● **Problem statement**
In this exercise, return each entry exactly as given.
[[ Data for this exercise open ]]
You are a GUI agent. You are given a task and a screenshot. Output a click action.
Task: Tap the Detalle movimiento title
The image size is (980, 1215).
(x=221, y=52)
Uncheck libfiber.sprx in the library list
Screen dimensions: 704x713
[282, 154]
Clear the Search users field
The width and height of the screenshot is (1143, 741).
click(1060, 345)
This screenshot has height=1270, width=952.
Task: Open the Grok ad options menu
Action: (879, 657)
[[ Data for this exercise closed ]]
● **Answer space**
You are a GUI agent. You are given a task and a screenshot. Output a click action.
Task: Tap the Detalle movimiento title
The image size is (980, 1215).
(x=221, y=52)
Uncheck libfiber.sprx in the library list
Screen dimensions: 704x713
[282, 154]
Clear the Search users field
The width and height of the screenshot is (1143, 741).
click(1060, 345)
This screenshot has height=1270, width=952.
Task: Open the Grok ad options menu
Action: (879, 657)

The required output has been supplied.